#### Work required
An exact copy is required of the lines running from the one that contains "The height and" to the end of the material, both ends included, with pictures omitted.

#### Material provided
◇ ◇ ◇ ◇ ◇ ◇ ◇

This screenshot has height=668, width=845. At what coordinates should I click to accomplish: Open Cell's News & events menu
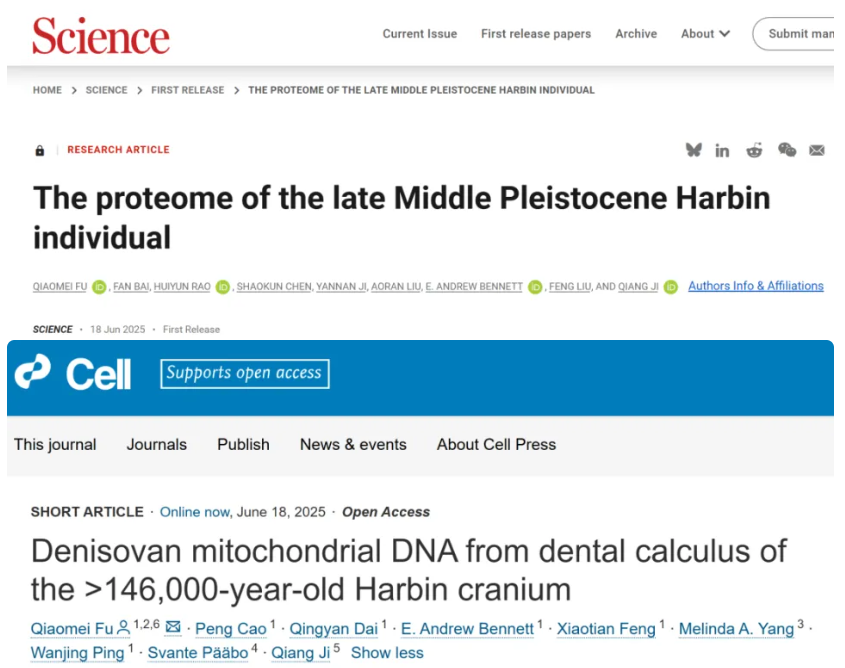353,444
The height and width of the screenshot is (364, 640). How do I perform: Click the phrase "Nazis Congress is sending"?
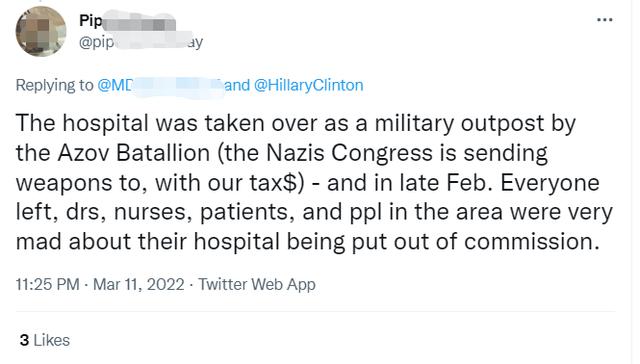pyautogui.click(x=407, y=153)
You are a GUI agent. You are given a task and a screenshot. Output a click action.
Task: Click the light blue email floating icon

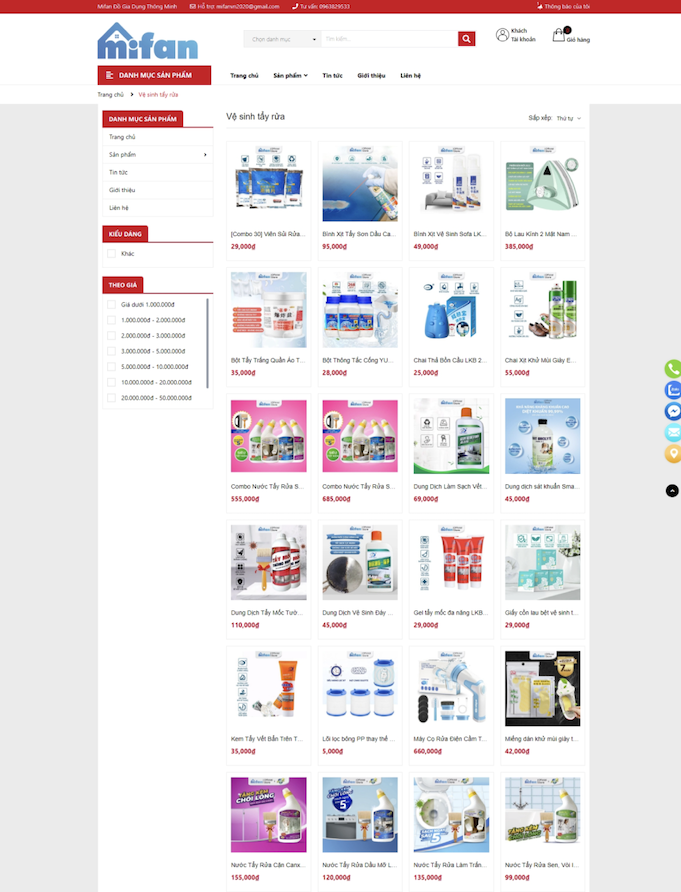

◇ ◇ ◇ ◇ ◇ ◇ ◇

#### Answer for this exercise
The height and width of the screenshot is (364, 640). How do I perform: Click the phrase "Nazis Congress is sending"?
pyautogui.click(x=407, y=153)
You are a GUI agent. You are given a task and a screenshot. Output a click action.
Task: Click the light blue email floating icon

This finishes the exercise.